→ EXERCISE OBJECTIVE
Return each line of the entries below that contains the word "width".

→ DATA PROVIDED
▬▬▬▬▬▬

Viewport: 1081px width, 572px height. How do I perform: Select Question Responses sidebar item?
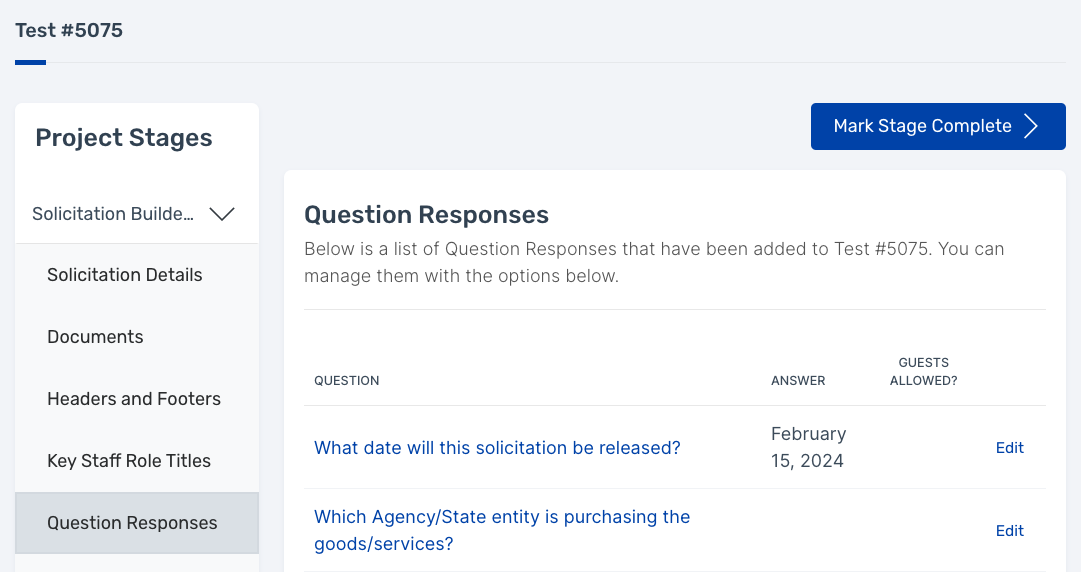tap(137, 523)
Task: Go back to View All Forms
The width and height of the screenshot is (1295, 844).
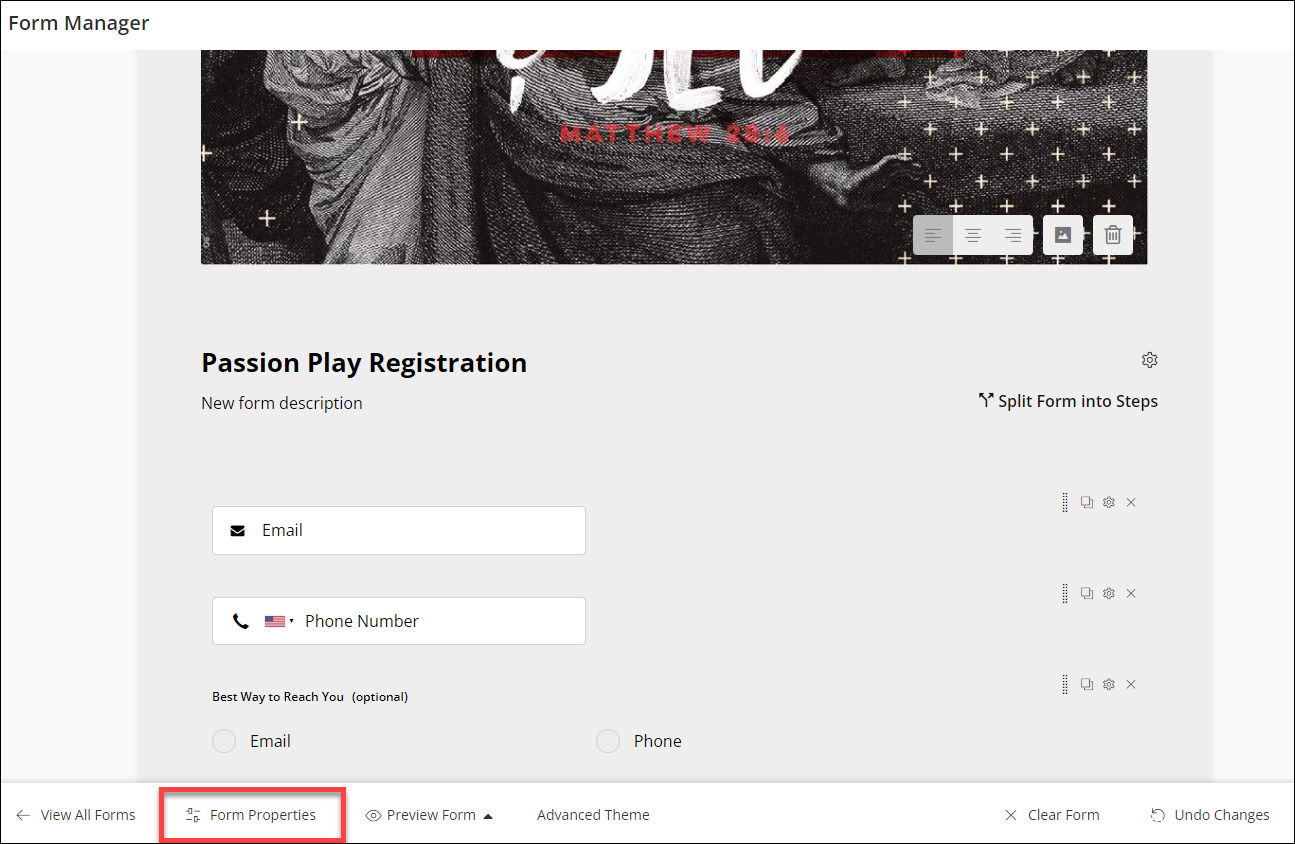Action: click(x=76, y=815)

▬▬▬▬▬▬

→ THE OUTPUT
Viewport: 1081px width, 572px height. How do I perform: Select Question Responses sidebar item?
The width and height of the screenshot is (1295, 844).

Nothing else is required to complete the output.